» TRY IT: Retype, word for word, each line between the lines holding "This screenshot has width=2576, height=1157." and "Given: Open the 今日热榜 hot list tile", inclusive, and leave the rest of the data alone.

[Collection entries]

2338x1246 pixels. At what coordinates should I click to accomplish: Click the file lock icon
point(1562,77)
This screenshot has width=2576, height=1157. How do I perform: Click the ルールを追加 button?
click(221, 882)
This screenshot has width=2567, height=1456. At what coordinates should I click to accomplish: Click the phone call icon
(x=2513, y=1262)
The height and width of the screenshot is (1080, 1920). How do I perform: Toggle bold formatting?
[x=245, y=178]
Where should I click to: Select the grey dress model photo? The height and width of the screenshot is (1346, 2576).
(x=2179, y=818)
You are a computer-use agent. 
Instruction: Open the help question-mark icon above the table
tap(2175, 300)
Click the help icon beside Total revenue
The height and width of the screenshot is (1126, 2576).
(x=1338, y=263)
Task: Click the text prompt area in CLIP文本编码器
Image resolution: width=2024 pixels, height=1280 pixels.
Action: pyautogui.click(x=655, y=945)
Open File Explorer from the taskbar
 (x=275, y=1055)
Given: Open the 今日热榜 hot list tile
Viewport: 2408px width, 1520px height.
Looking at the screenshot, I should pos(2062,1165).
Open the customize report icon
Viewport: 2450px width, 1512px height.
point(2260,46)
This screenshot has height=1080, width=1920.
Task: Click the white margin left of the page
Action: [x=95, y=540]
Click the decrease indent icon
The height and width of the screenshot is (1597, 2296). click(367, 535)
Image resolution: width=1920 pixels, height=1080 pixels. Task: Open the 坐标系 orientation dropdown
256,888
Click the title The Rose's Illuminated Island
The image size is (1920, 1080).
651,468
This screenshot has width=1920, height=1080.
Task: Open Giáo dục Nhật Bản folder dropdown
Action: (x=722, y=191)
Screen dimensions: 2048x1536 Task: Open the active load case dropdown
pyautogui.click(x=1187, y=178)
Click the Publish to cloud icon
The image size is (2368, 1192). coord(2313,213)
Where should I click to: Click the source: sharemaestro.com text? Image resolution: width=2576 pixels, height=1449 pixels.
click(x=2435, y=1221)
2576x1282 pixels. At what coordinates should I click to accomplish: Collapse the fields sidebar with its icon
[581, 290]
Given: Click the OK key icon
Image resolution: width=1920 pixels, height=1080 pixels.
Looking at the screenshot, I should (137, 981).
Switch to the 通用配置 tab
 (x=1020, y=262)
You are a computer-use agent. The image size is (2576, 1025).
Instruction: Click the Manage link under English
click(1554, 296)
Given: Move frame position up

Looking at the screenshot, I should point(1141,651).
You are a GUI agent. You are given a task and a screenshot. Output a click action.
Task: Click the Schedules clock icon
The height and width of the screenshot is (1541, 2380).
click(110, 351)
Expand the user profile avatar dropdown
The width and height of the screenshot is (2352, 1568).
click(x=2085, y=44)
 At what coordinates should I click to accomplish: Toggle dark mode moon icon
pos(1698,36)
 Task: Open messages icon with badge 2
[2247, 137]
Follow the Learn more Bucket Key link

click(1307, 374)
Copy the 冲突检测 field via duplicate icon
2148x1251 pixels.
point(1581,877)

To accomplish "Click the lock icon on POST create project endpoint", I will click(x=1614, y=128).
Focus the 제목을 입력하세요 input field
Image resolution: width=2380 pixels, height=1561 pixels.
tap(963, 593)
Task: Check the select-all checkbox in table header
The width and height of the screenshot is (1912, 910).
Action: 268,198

» ANSWER SPACE:
This screenshot has width=2576, height=1157. How do I perform: Click the ルールを追加 button?
click(221, 882)
This screenshot has width=2567, height=1456. At what coordinates should I click to accomplish: Click the phone call icon
(x=2513, y=1262)
The height and width of the screenshot is (1080, 1920). How do I perform: Toggle bold formatting?
[x=245, y=178]
Where should I click to: Select the grey dress model photo? The height and width of the screenshot is (1346, 2576).
(x=2179, y=818)
You are a computer-use agent. 
Instruction: Open the help question-mark icon above the table
tap(2175, 300)
Click the help icon beside Total revenue
The height and width of the screenshot is (1126, 2576).
(x=1338, y=263)
Task: Click the text prompt area in CLIP文本编码器
Image resolution: width=2024 pixels, height=1280 pixels.
Action: pyautogui.click(x=655, y=945)
Open File Explorer from the taskbar
 (x=275, y=1055)
Given: Open the 今日热榜 hot list tile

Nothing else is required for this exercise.